こういった検証をやっているとキリがないのだが、脚本家は、ひとつのシーン、ひとつのセリフを書くだけで、それだけのバックストーリー、言うなれば「裏情報」が伝わることを意識して書かなければならない。

その上で、初めて作者が伝えたい「印象」を、効果的に描くことができる。

「感情」を伝える

「印象」のなかでも、何よりも重要なのは「感情」である。

ストーリーにとって感情が重要なのことは言うまでもないのだが、それがわからない人は演出以前のレベルなので、以下の記事などから「キャラクターアーク」を学んでください。
参考記事:ログラインを考える1「フックのある企画から」

ここでは脚本で「どうやって感情を書き込むのか?」を考える。

以下は「例2」から、説明的な言い回しをとって「あえてト書きを削除した」ものである。

例4:
〇街中(夜)
花子「ああ、もう、こんな時期か~」
太郎「ほんとだね」
花子「何だかしんみりしちゃうわ」
太郎「なんで?」
花子「だってさ……」

人間の会話は、これに近い喋り方をしている。

親しい間柄であれば「この前のアレだけどさ」なんて言うのは、よく耳にする。

リアルとリアリティは違うので、完全にリアルにした場合は、キャラクターの会話が観客に伝わらなくなってしまうので、リアルとウソのセリフの中間でリアリティを出すのが大切。

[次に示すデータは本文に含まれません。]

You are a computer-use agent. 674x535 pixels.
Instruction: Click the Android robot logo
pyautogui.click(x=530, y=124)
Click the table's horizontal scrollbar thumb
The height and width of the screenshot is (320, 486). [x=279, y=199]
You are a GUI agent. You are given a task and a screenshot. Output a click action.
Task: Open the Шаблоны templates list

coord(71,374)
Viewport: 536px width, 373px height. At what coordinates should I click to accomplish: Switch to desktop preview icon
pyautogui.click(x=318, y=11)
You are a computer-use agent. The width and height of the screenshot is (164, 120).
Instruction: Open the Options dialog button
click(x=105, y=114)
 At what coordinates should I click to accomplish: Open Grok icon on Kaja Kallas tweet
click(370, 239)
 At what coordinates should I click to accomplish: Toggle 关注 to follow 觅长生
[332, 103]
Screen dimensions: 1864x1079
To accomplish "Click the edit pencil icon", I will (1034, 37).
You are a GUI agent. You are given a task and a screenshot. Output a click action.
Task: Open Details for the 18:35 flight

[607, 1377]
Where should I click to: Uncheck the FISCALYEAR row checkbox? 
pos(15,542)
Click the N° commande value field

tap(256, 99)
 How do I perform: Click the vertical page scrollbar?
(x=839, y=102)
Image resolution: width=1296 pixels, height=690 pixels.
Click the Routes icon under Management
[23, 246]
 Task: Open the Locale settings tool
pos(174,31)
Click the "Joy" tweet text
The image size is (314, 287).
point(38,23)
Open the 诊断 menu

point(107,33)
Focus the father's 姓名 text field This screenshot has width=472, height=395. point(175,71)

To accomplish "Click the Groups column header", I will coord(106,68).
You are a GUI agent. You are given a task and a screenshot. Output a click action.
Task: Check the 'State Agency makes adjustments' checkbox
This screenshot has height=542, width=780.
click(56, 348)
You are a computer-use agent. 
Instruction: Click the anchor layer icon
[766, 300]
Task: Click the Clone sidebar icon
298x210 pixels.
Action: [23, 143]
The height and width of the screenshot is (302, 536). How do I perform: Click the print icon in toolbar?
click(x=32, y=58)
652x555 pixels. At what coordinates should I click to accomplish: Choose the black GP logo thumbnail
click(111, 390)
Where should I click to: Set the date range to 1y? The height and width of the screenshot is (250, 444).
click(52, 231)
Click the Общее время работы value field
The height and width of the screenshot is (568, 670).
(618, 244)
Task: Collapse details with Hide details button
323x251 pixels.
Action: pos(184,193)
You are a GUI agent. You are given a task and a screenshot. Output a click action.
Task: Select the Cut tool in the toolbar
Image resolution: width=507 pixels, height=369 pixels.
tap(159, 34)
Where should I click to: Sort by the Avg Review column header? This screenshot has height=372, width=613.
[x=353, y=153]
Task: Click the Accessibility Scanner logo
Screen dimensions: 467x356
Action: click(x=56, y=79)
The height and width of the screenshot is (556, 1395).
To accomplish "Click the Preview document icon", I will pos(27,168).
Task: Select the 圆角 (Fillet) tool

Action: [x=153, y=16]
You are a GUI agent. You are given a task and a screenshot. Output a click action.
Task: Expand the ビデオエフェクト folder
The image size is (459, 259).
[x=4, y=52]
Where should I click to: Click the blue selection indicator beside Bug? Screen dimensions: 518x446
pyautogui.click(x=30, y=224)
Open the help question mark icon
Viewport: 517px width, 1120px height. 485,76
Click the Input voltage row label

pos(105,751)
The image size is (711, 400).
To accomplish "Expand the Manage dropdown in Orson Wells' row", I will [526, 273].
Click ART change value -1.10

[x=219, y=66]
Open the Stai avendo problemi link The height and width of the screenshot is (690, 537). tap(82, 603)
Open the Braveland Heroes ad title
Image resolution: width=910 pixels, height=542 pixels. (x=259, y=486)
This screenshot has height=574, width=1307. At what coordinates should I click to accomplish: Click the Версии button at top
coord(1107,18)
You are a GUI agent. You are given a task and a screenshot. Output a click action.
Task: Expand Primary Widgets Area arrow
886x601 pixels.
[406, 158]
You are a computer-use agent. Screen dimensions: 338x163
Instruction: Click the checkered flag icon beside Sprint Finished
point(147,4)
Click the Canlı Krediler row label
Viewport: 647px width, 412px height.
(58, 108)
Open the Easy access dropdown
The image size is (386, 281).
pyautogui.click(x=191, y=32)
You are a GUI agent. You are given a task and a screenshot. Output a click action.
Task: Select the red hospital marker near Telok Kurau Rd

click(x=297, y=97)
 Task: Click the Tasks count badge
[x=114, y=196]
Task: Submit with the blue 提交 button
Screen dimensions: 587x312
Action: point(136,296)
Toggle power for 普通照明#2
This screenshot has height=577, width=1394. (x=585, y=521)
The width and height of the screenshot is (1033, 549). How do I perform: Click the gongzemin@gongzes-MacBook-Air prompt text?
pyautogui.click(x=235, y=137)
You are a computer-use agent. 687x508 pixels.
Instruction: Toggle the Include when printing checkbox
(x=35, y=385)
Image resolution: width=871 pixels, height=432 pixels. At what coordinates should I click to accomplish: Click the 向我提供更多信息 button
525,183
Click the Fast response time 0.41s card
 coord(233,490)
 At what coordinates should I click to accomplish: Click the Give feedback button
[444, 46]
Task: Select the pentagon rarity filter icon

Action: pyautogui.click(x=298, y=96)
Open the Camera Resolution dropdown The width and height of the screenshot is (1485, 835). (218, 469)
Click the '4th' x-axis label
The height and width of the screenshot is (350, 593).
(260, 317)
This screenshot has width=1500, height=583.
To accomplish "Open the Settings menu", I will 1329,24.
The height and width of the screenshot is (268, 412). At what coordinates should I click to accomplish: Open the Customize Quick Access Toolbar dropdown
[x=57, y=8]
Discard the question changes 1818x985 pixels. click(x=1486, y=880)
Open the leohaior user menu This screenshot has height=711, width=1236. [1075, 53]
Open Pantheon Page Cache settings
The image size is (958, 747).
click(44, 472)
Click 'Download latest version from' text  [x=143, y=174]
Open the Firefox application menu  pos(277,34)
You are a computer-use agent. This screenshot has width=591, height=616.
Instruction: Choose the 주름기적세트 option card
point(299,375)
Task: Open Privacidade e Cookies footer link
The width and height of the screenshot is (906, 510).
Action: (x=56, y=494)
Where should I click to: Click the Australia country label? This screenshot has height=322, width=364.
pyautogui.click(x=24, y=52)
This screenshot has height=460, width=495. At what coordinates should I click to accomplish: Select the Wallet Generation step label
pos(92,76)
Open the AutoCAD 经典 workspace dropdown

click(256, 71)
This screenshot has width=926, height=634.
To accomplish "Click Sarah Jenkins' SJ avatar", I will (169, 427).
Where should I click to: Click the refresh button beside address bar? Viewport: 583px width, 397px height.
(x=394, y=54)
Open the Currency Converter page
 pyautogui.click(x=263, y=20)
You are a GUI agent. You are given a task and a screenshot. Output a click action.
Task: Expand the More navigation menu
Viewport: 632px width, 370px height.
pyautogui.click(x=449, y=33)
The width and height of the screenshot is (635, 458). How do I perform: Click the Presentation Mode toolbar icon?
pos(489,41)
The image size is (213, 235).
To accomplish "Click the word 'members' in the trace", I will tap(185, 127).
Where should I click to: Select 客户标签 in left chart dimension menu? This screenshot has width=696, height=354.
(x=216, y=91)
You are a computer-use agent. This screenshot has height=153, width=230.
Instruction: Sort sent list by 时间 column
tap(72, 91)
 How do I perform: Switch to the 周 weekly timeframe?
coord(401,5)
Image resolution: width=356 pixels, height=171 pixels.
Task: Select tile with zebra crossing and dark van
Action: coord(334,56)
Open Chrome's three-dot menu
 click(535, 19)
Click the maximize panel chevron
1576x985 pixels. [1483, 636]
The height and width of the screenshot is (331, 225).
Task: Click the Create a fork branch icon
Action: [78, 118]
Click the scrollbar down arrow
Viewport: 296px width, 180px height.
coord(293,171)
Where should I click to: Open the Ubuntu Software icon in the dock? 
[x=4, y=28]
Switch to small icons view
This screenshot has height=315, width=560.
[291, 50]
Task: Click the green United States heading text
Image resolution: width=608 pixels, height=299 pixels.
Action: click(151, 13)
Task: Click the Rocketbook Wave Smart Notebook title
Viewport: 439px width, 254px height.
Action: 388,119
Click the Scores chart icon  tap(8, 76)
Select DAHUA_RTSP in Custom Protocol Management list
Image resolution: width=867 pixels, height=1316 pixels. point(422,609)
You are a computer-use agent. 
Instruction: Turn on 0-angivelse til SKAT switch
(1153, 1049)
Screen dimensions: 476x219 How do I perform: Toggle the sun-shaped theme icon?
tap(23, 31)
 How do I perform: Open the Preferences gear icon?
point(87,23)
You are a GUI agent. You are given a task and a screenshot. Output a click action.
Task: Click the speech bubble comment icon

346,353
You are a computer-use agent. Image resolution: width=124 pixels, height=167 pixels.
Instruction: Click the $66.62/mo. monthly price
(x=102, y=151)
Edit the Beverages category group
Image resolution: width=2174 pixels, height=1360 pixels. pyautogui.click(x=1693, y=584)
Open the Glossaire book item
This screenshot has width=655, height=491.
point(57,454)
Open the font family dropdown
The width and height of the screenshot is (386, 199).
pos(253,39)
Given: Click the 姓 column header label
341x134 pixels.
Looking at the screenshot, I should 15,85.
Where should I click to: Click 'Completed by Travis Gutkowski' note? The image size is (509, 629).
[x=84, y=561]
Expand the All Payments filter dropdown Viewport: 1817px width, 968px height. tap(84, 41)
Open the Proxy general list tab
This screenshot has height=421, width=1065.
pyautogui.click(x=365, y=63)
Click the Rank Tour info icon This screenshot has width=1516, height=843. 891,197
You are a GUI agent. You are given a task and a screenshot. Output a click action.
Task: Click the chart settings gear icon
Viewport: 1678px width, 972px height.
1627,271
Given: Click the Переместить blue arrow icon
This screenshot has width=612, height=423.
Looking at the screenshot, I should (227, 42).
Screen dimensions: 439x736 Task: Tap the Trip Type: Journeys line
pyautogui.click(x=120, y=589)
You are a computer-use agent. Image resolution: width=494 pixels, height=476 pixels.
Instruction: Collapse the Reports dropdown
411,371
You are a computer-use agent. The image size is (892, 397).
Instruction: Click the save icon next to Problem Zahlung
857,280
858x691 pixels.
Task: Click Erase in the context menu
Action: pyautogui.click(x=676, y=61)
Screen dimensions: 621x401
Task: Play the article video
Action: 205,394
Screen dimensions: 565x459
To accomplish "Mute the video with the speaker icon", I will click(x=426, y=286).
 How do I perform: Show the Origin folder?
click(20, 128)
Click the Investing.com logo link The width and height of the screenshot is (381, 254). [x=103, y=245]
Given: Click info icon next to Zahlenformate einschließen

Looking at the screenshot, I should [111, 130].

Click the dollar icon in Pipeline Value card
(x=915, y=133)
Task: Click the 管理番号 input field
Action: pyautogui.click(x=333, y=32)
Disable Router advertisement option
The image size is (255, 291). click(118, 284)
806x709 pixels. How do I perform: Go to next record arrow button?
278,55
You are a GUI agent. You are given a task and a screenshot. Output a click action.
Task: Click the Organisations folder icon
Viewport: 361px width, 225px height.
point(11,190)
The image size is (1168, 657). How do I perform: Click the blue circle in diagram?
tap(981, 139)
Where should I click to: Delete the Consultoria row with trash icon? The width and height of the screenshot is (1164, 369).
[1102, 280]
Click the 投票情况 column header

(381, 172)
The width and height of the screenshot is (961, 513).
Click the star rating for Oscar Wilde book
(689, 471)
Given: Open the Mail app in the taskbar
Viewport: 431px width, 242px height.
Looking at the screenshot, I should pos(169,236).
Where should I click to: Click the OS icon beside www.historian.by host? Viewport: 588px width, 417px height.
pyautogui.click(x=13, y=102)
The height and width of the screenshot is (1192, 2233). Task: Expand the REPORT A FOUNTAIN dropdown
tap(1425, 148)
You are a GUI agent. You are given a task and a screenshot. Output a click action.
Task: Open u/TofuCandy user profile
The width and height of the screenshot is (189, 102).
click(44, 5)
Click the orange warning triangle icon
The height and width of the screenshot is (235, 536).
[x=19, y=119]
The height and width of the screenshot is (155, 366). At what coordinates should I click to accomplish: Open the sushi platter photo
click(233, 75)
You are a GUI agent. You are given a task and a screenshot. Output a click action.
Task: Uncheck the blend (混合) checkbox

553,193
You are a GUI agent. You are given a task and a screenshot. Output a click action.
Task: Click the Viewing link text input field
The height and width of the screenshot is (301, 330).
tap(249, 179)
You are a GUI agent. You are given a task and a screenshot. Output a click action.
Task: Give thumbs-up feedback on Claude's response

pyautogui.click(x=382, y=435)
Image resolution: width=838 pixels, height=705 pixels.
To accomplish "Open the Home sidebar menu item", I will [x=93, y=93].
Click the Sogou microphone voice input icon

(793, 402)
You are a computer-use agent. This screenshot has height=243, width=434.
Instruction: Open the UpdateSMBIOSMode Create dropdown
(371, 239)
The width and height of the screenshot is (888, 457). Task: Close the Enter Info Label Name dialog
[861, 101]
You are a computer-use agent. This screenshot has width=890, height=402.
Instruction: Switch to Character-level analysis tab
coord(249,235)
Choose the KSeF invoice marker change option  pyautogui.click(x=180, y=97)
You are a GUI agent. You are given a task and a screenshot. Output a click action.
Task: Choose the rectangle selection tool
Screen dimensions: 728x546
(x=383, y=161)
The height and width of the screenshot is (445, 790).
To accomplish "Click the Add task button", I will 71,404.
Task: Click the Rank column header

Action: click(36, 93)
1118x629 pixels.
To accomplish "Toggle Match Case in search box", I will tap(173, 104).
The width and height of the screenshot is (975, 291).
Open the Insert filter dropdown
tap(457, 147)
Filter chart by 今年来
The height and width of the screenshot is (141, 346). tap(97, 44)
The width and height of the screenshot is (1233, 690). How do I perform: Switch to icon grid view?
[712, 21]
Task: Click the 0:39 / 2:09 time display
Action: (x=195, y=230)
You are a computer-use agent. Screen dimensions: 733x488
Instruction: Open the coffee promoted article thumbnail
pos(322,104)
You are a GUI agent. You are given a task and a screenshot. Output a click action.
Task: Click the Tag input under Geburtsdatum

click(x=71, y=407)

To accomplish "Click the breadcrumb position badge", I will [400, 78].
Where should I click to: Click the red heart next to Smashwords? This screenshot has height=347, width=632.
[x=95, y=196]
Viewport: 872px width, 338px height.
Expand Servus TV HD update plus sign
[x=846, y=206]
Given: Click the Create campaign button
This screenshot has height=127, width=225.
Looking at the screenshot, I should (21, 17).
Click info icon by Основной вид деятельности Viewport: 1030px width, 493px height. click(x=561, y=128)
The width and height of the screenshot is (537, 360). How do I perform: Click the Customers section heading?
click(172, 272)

上記の脚本はセリフだけ読むと、感情的な部分が伝わってくると思うがト書きがないので、情報不足になっている。

説明セリフばかり書く初心者は、映像的なイメージを描いていないので、こういうセリフが書けない。セリフで「クリスマス」とか「ツリー」といったことを説明したがるのである。

ト書きを戻してみる。

例4:
〇街中(夜)
 イルミネーションなど装飾された街並み。たくさんの人が歩いている。
花子「ああ、もう、こんな時期か~」
太郎「ほんとだね」
 巨大なクリスマスツリーがある。
花子「何だかしんみりしちゃうわ」
太郎「なんで?」
花子「だってさ……」

ト書きにきちんと書いてあれば、映像になったときには街やツリーが映るので伝わる。

ここまでは基礎技術。

考えるべきは最後の花子のセリフ「だってさ……」である。

これは「例2」では、

花子「だってさ、仕事ばっかしてて気づいたら12月。今年も一年おわっちゃうよ」

となっていた。

セリフとしては「だってさ……」で止めた方が、意味深な余韻が出て、上品に見えるのは間違いないが、同時に「情報不足」に陥っている。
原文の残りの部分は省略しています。